● **Task requirements**: Exactly how many lines in the data below contain the string "agent"? Give that number and nothing else.

Records excerpted from a collection:
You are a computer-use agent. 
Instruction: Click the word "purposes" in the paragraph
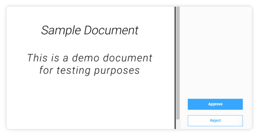point(117,71)
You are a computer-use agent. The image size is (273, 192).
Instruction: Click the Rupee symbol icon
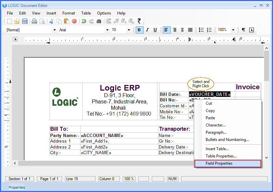tap(139, 21)
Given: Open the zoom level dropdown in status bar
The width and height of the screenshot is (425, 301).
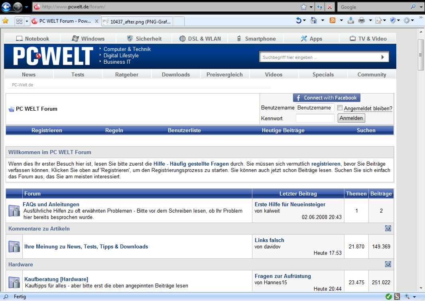Looking at the screenshot, I should coord(415,297).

● **Your solution**: 2